Material shown =
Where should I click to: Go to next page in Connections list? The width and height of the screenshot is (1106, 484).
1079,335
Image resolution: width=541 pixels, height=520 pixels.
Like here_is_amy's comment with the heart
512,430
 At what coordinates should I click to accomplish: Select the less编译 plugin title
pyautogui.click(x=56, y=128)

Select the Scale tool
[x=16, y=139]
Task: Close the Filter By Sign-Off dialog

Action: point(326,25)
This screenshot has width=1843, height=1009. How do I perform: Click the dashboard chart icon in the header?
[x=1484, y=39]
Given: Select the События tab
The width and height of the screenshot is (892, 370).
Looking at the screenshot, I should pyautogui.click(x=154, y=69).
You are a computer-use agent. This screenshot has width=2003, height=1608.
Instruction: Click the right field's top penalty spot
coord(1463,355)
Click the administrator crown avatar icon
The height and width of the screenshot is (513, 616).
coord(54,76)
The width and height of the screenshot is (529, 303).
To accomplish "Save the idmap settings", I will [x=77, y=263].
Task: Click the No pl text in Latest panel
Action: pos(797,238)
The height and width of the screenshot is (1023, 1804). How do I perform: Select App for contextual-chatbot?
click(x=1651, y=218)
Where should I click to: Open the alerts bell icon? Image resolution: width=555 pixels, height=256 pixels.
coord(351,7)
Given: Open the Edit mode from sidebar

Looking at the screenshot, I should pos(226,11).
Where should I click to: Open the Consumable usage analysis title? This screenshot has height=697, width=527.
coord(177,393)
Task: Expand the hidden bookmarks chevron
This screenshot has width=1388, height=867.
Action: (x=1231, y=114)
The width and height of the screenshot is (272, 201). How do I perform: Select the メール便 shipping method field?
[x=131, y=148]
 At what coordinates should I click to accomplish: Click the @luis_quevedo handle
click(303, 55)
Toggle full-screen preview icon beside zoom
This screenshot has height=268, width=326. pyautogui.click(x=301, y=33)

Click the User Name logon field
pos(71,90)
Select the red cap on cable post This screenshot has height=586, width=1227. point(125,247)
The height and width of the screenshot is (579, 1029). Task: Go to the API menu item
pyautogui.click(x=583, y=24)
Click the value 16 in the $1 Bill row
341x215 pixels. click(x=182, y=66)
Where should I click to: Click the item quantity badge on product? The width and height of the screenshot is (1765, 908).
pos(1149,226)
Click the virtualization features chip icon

Exercise brief = Collect every line in the data above that contains the word "Select".

Task response =
 At what coordinates should I click to accomplish: Select the less编译 plugin title
Select the Scale tool
Given: Select the События tab
The height and width of the screenshot is (1023, 1804). How do I perform: Select App for contextual-chatbot?
The width and height of the screenshot is (272, 201). How do I perform: Select the メール便 shipping method field?
Select the red cap on cable post This screenshot has height=586, width=1227. point(125,247)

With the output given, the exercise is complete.